SELECTED EXCERPT:

Sleep's a funny thing for we older people. Put me in front of the telly or set me to reading in the garden and I'll soon be snorting away and dribbling onto my shirt. On the other hand staying asleep in bed is a problem. If it's not the bladder or my aching back then I just get bored. So today was quite odd because, when I first looked at my watch it was nearly 10am. That's the day gone I thought.
Getting up late on Sunday isn't a venal sin or anything but it does have a big disadvantage in Spain. It basically knocks out any daytime events.

HOW TO COMPLETE THIS TASK: List the three things the passage about sleep gives as reasons for not staying asleep in bed.

DATA UNDER STUDY:
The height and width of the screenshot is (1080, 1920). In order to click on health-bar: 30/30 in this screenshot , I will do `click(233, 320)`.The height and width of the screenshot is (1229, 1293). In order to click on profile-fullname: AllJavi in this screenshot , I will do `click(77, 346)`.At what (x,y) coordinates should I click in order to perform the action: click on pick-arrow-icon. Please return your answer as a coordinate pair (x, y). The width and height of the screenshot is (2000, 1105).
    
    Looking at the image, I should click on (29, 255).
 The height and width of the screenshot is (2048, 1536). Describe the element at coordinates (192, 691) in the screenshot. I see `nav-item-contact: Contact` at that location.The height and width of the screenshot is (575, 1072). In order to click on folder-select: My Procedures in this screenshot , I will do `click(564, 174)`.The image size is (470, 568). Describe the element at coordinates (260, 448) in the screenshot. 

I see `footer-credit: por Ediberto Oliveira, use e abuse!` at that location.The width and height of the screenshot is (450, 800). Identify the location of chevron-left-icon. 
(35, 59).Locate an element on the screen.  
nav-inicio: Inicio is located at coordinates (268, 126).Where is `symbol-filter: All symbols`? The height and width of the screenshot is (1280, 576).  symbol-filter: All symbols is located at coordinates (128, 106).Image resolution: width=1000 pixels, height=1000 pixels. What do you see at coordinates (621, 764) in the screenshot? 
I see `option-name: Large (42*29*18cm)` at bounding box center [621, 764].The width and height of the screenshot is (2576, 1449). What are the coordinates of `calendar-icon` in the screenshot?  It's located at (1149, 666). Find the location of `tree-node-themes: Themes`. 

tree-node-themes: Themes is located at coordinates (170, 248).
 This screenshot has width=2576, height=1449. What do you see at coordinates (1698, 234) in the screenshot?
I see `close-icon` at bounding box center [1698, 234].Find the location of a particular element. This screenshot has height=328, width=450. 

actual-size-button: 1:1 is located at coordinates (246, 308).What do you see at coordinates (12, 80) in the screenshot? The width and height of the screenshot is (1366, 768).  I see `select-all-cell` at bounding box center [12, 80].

YOUR RESPONSE:
- The bladder
- An aching back
- Getting bored